>>>>

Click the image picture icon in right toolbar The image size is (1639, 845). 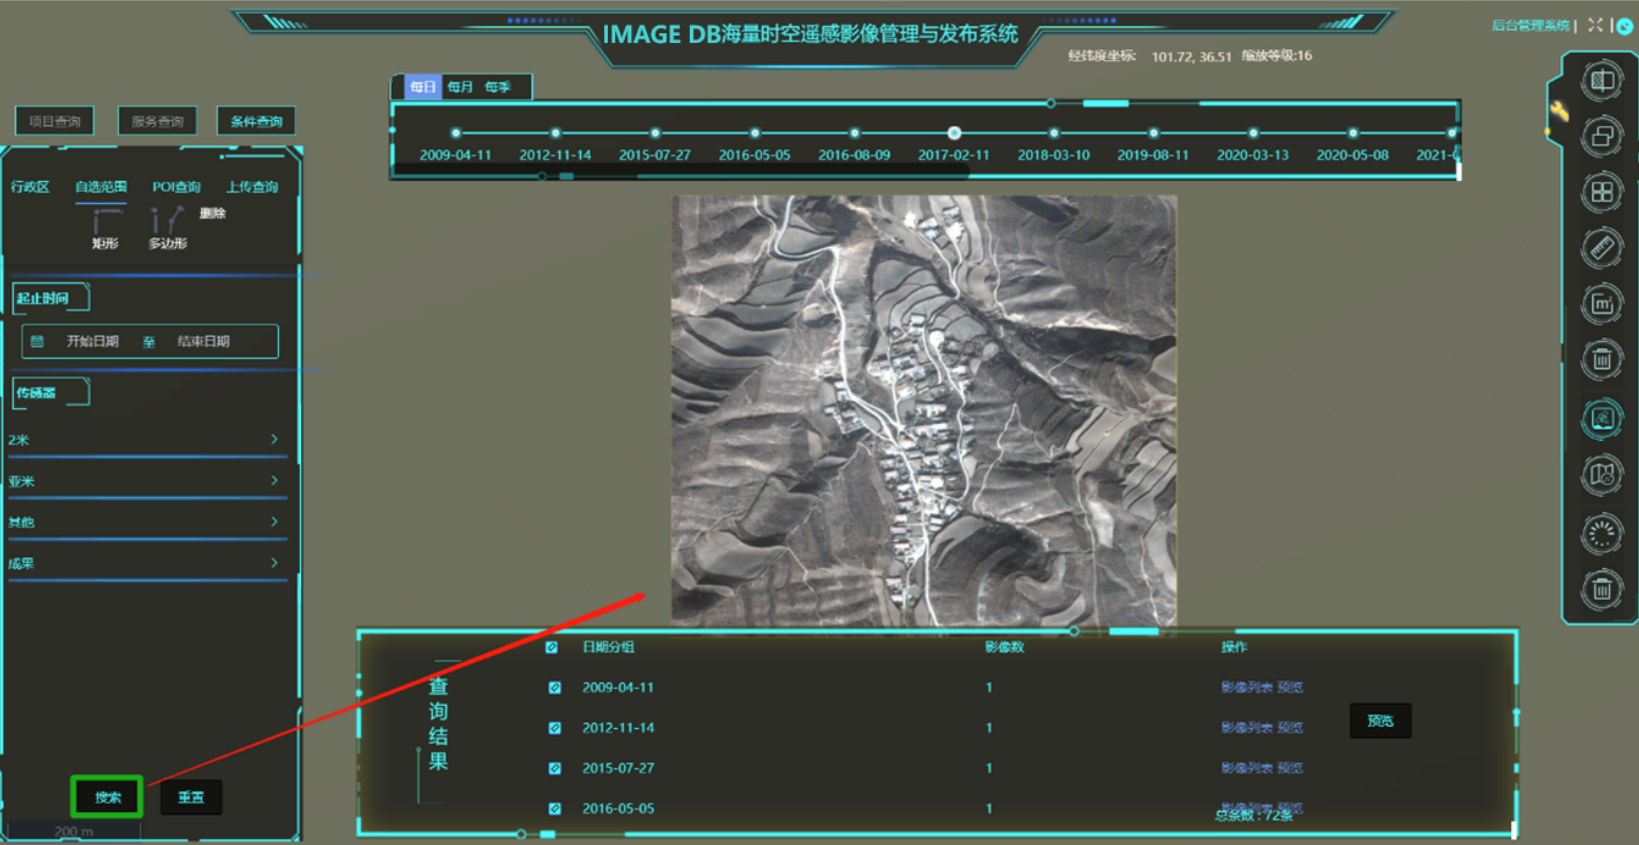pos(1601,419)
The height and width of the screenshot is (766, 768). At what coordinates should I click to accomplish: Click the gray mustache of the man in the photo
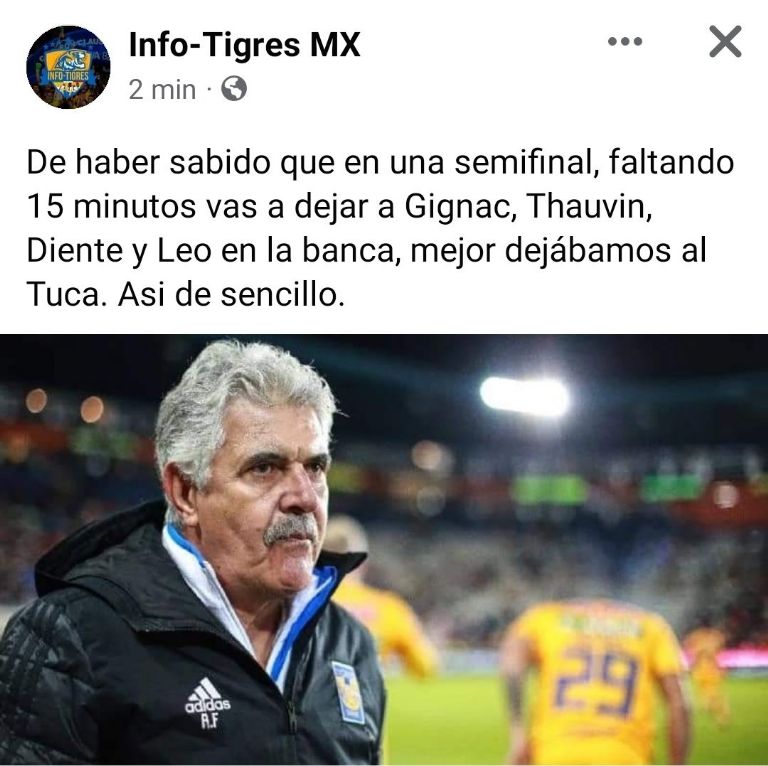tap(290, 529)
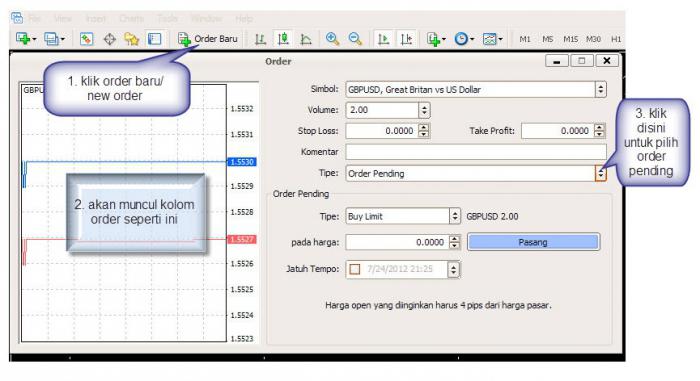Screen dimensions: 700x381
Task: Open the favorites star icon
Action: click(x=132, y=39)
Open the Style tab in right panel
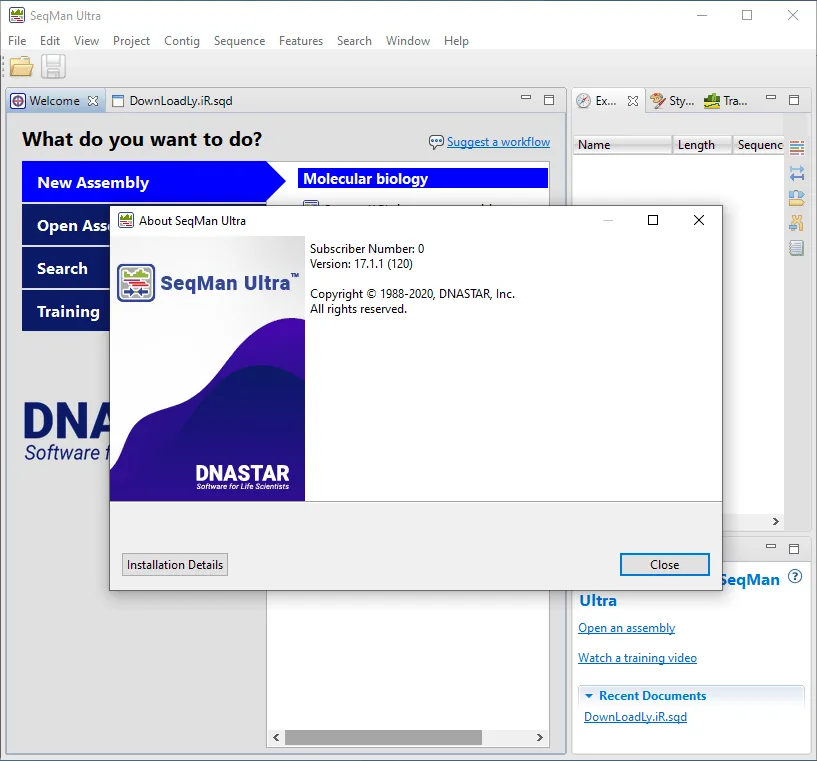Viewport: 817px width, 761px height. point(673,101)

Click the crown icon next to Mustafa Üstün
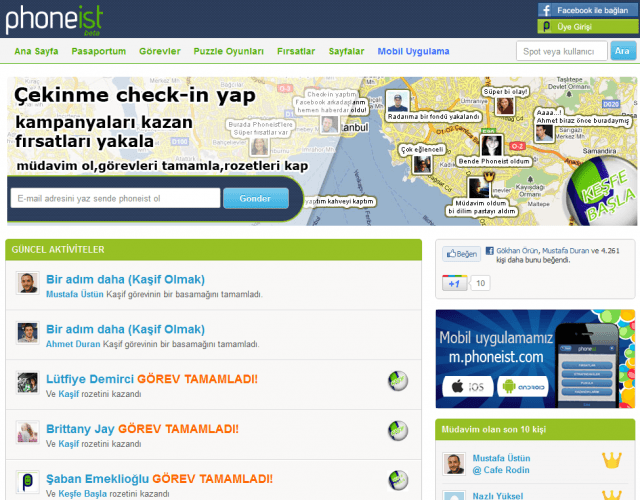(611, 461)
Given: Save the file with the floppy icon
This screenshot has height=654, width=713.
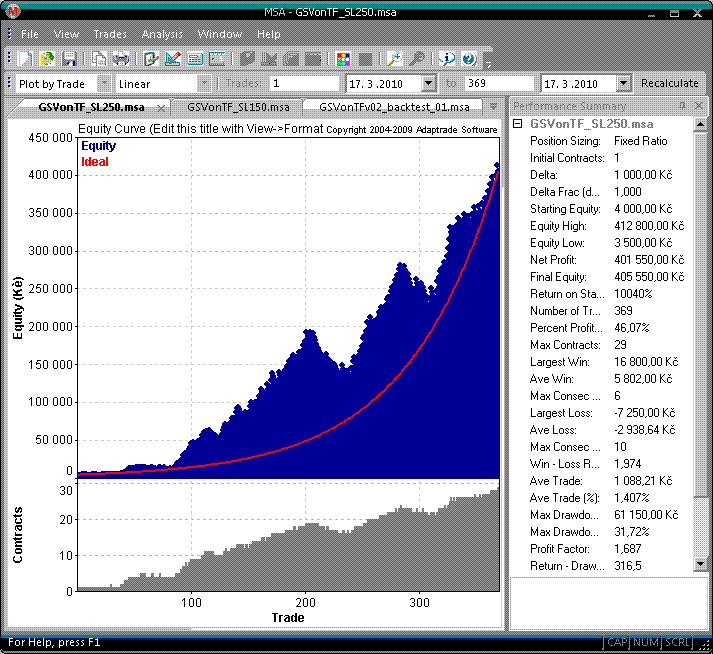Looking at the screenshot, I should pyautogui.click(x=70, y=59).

<<<<

» Your assignment:
Every line from the one holding "Open the Style tab in right panel" through the last line of the entries above, and nothing else, is to be restated word for word. Pictures stay out.

» Answer to this problem:
Open the Style tab in right panel
Viewport: 817px width, 761px height. point(673,101)

Click the crown icon next to Mustafa Üstün
(611, 461)
Given: Save the file with the floppy icon
This screenshot has height=654, width=713.
Looking at the screenshot, I should pyautogui.click(x=70, y=59).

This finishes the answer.